Ele lamentou ainda que, a partir de 1922, com a ascensão de Dom Antonio dos Santos Cabral, o Dom Cabral, como primeiro arcebispo metropolitano de BH, a perseguição às manifestações religiosas dos negros, na forma das festas de Reinado, tenha se recrudescido.

Resistência - A deputada Ana Paula Siqueira lembrou que o Museu dos Quilombos e Favelas Urbanos desempenha um importante papel de resistência e resgate da memória do povo negro original do antigo Curral del Rey, como aqueles sepultados em pleno Centro de BH.

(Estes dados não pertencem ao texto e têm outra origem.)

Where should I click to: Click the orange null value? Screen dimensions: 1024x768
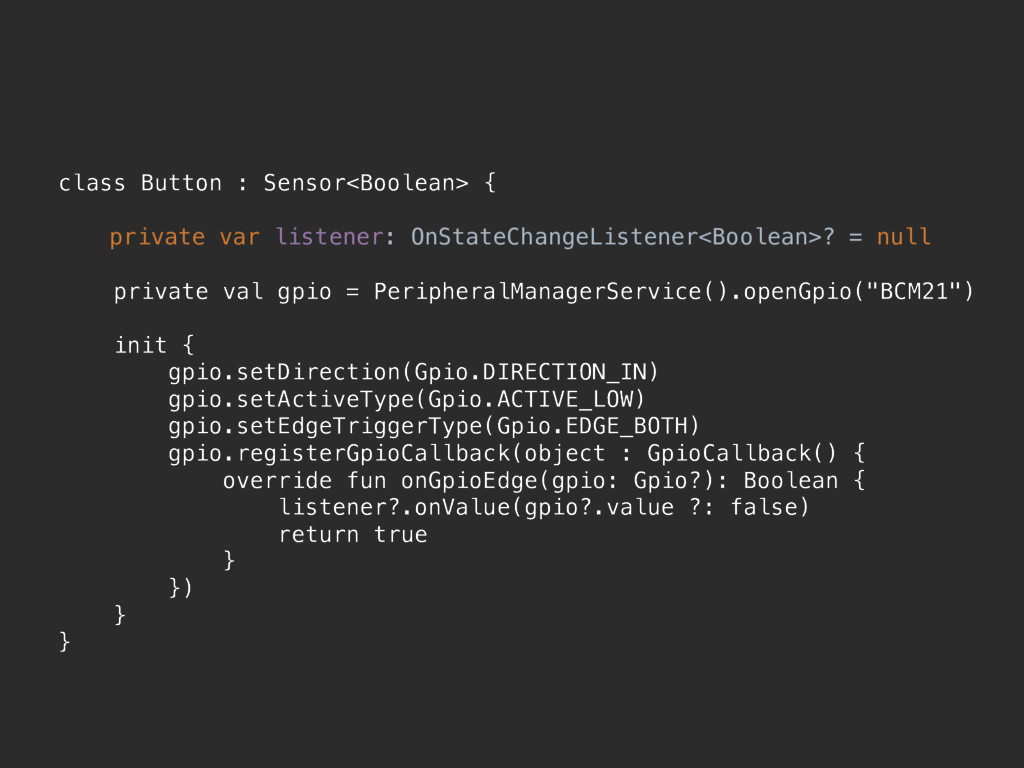coord(903,236)
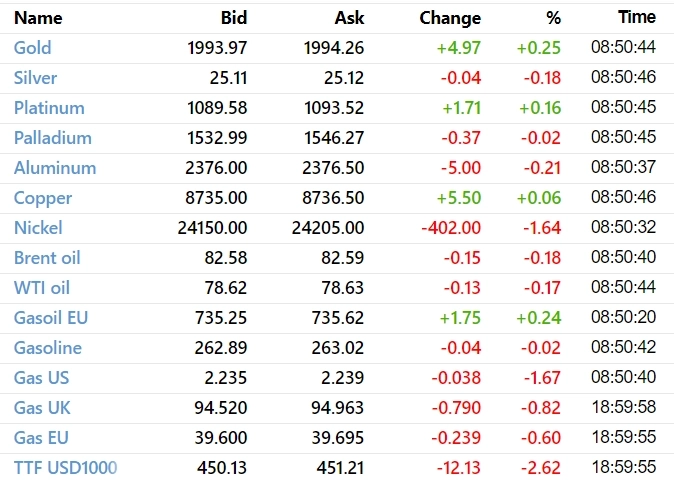Image resolution: width=674 pixels, height=481 pixels.
Task: Select the Palladium link
Action: pyautogui.click(x=53, y=138)
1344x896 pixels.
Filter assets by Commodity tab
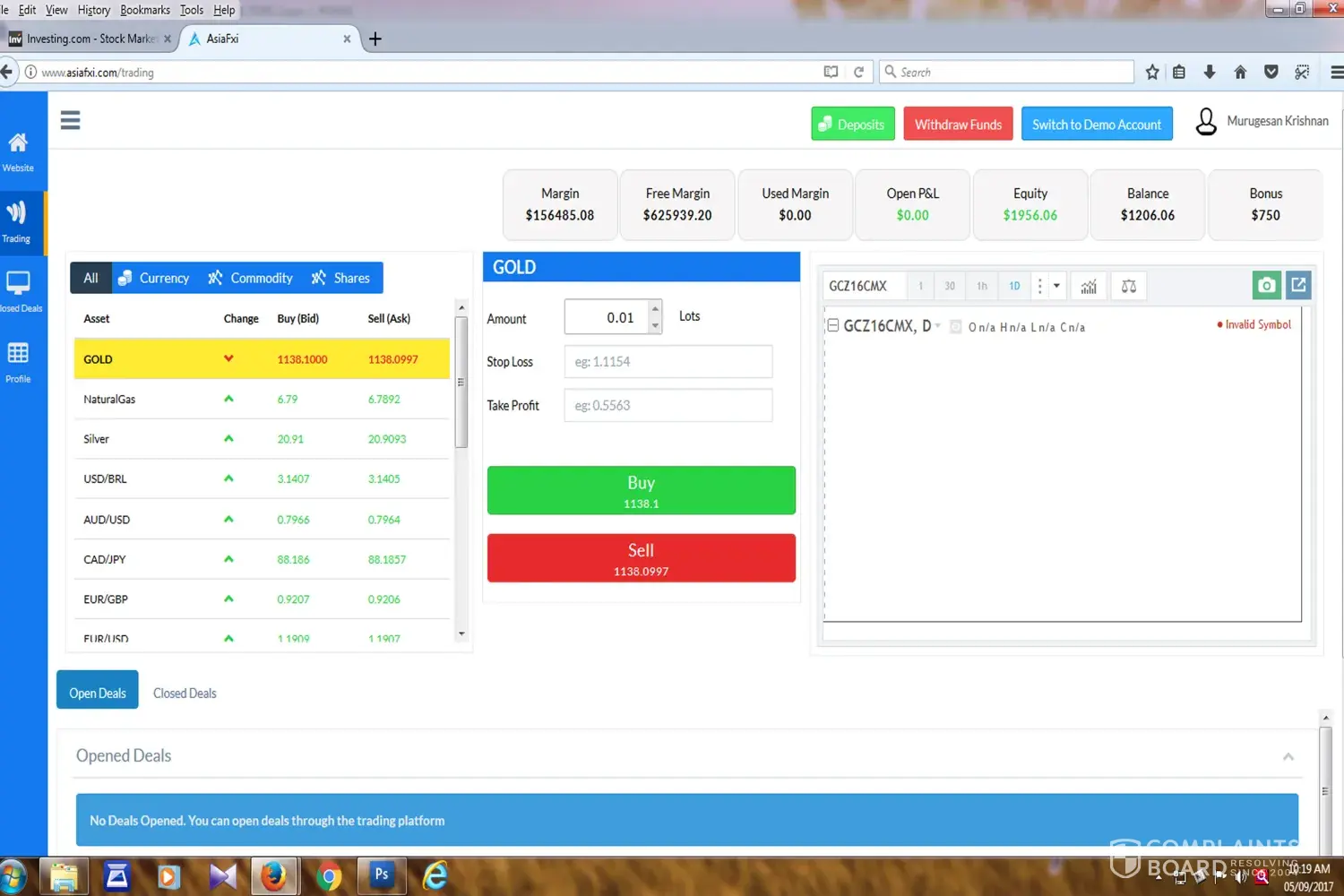251,279
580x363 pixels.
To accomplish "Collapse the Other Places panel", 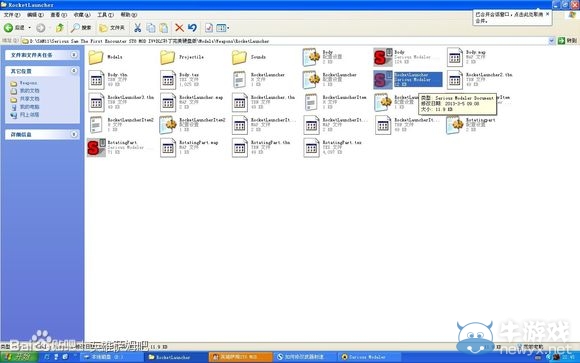I will click(x=74, y=71).
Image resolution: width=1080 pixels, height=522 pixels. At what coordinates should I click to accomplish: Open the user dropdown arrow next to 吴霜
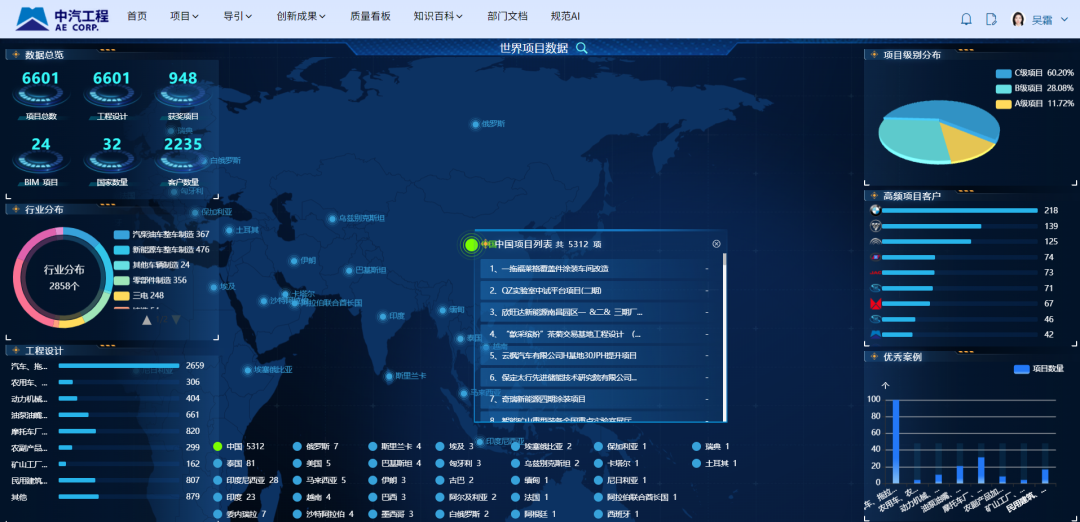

“A tentativa de calar os Reinados pode ser comparada à tentativa de extermínio dos jovens pretos em andamento não somente em Minas, mas nas periferias de todo o Brasil”, apontou.

Quilombos urbanos sob ameaça constante

Outros duas participantes da audiência lembraram a importância do museu na valorização dos quilombos urbanos, que ainda hoje são vítimas de perseguição.

Presidente da Federação das Comunidades Quilombolas de Minas Gerais, Edna Correia de Oliveira é oriunda do Quilombo de Gorutuba, em Jaíba (Norte) e diz que ainda hoje a palavra de ordem é resistência por meio de iniciativas como o Muquifu.

“Estamos vendo o apagamento cruel da nossa história. Como movimento organizado, já sabíamos da vulnerabilidade de nosso povo, mas a retirada de direitos está cada dia mais aprofundando isso. Mas não vamos desistir”, aponta.

A historiadora Miriam Aprígio Pereira é representante do Quilombo dos Luízes, situado em pleno bairro Grajaú, Zona Oeste de BH, cujas origens remontam ao século XIX, antes da fundação de BH.

Ele ainda resiste apesar das ameaças que vêm inclusive do poder público, que cede às pressões de grupos econômicos interessados no território dos remanescentes quilombolas.

“Ainda convivemos com descaso e ameaças e, apesar de em 2017 termos sido reconhecidos como patrimônio imaterial da Capital, nossos territórios continuam negligenciados”, aponta.